It is said that Japan is the last nation in the world with a royal head of state that has the title of Emperor. Theirs is also the claim of having one of the longest unbroken chains of succession to rule, with a direct male lineage that stretches for more than 2.5 millennia. The current Japanese Emperor reigning over the country’s Heisei era is Akihito, 125th in the traditional reckoning. At age 85, he has long expressed his wish to retire from the Chrysanthemum Throne, and the government obliged with a bill allowing his abdication at the end of April 2019. That settled, Akihito was able to deliver his last Imperial New Year’s address to Japan before a record-number crowd.

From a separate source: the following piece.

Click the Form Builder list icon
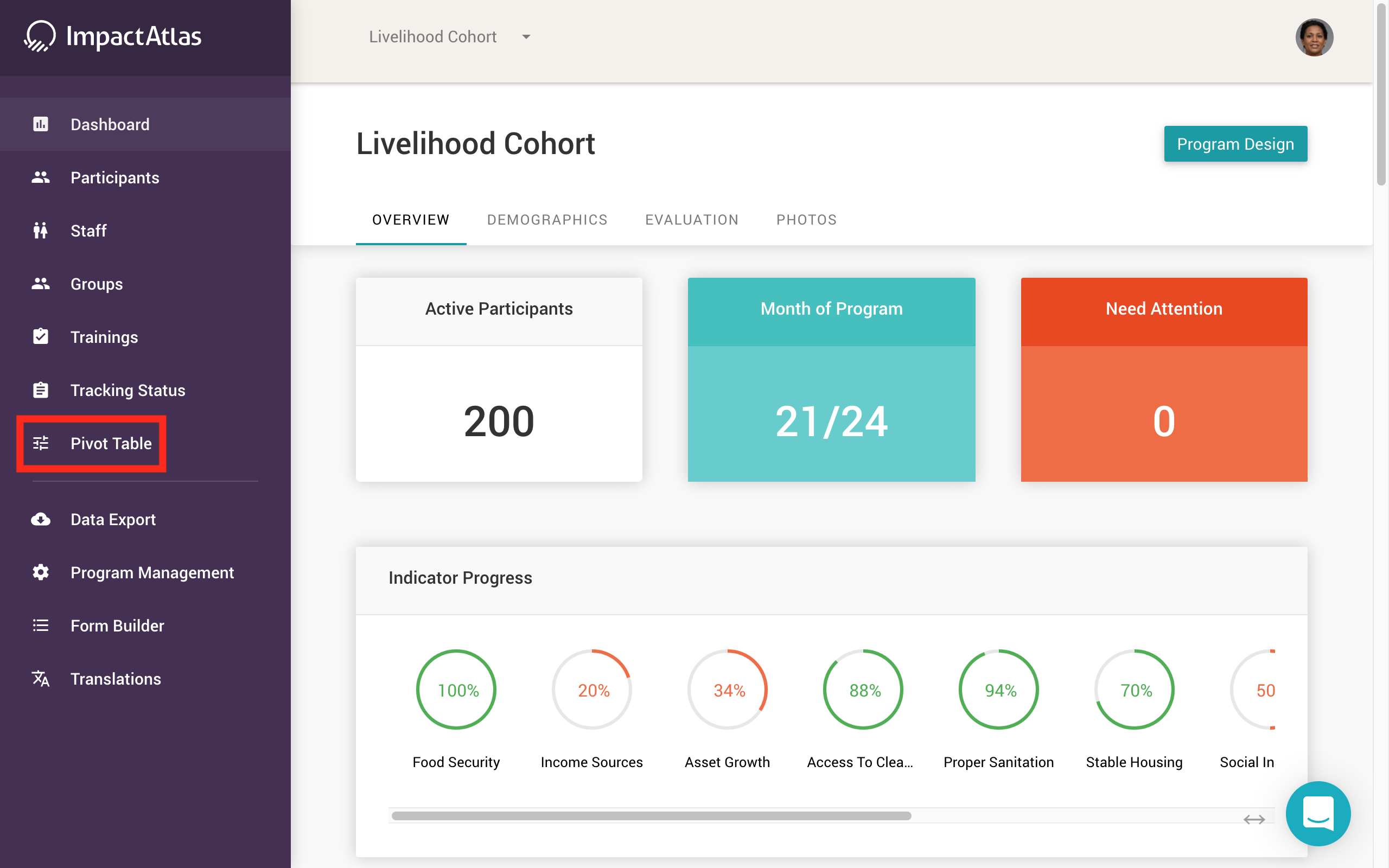Viewport: 1389px width, 868px height. point(40,626)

TIME has it that early on the morning of Wednesday, New Year’s Day 2019 Emperor Akihito appeared on the balcony of the Imperial Palace in Tokyo to make his customary address and well-wishes for the occasion. It was much like every other greeting he had done on the first day of the year, save for the fact that it will be his last before abdication. Thus, the crowd allowed into the palace to hear Akihito’s address went beyond 140,000, which is more than the 126,700 from New Year’s Day 2017.

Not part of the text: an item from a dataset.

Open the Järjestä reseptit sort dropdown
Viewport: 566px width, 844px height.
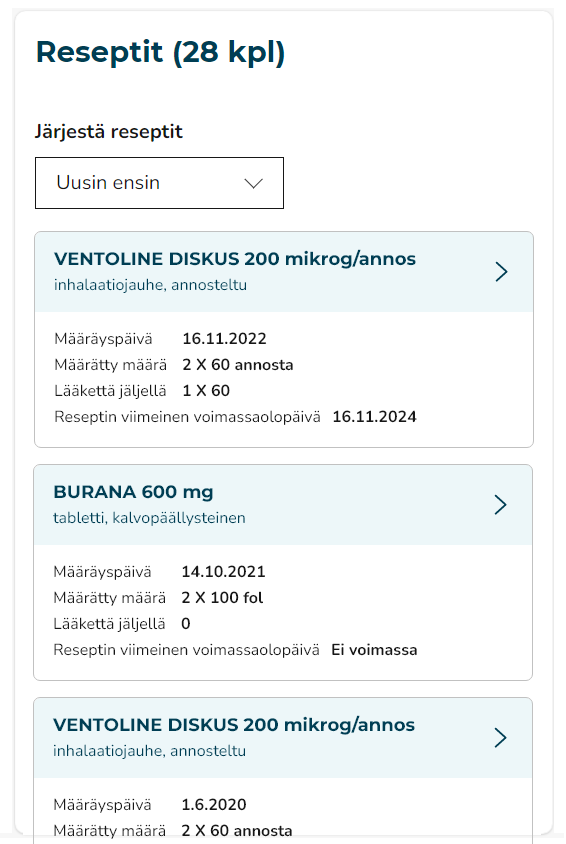(x=159, y=183)
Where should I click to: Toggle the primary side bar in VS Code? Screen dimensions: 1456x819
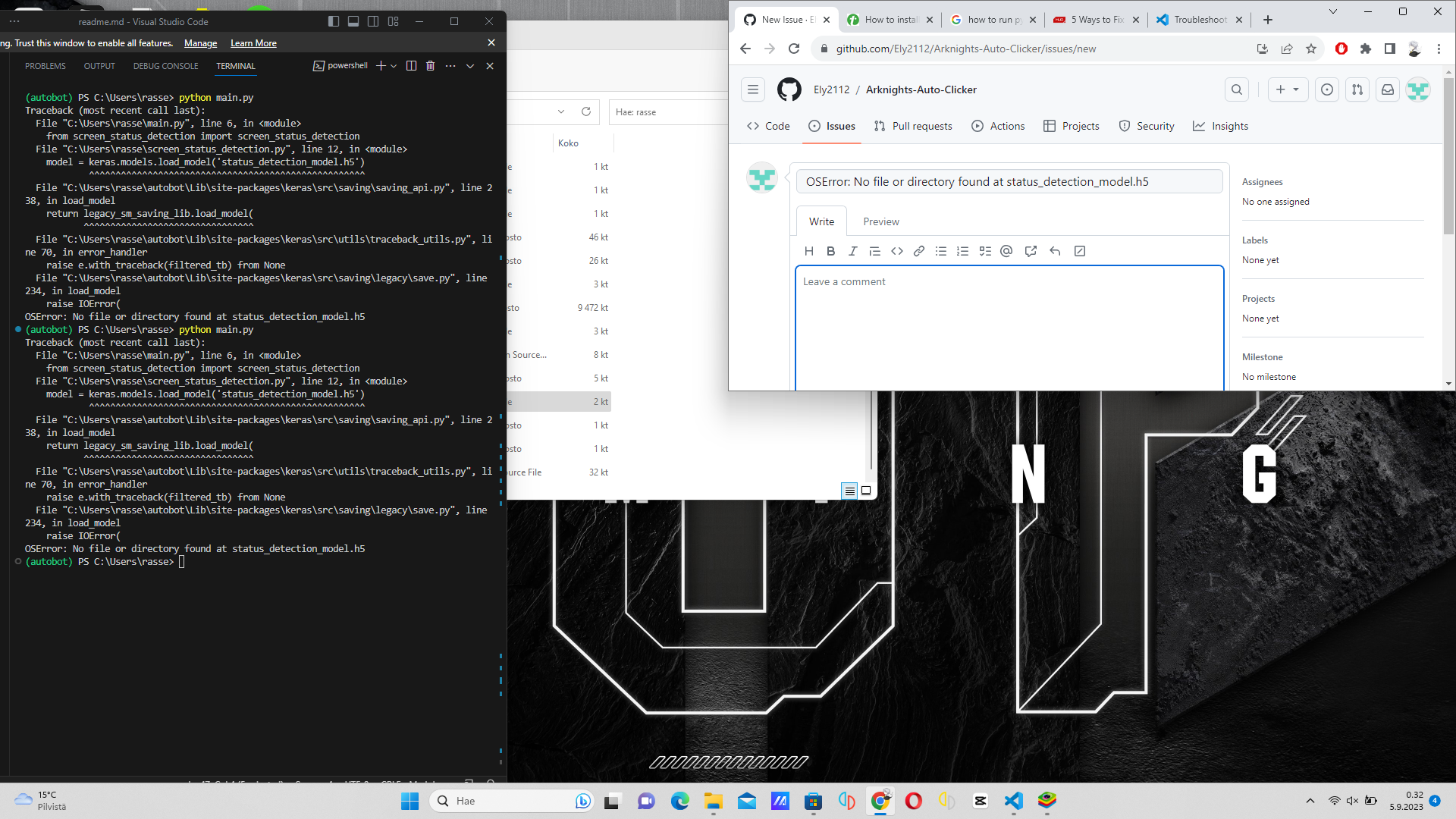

Greeted with the unceasing cheers of “Banzai” (literally “10 thousand years”, figuratively “long life”) the Emperor – accompanied by Empress Michiko, his heir Crown Prince Naruhito and the rest of their children – went about his customary New Year’s Greeting. “Happy New Year. I am truly delighted to celebrate the New Year with you all under (this) clear sky,” Akihito read from his prepared notes. “I hope this year will be a good year for as many people as possible. At the beginning of the year, I wish for the peace and happiness of the people of our country and the world.”
As the Imperial Palace courtyard facing the greeting balcony could only hold a finite number of people, the crowd was let inside in batches, with Emperor Akihito having to repeat this greeting to five different crowds in succession, followed by him and his family waving to the cheering spectators. The whole event lasted several hours.
The one-off bill that would facilitate the abdication of Akihito from the Chrysanthemum Throne in favor of his son and heir stipulates that the abdication proper take place on April 30, 2019. This ends the Heisei period and the beginning of a new era when Naruhito is enthroned as the 126th Emperor after his father. Akihito is the first Emperor to abdicate in 200 years of recent Japanese history. As Naruhito has no sons, his younger brother Fumihito (who has Prince Hisahito as male issue) will serve as heir presumptive.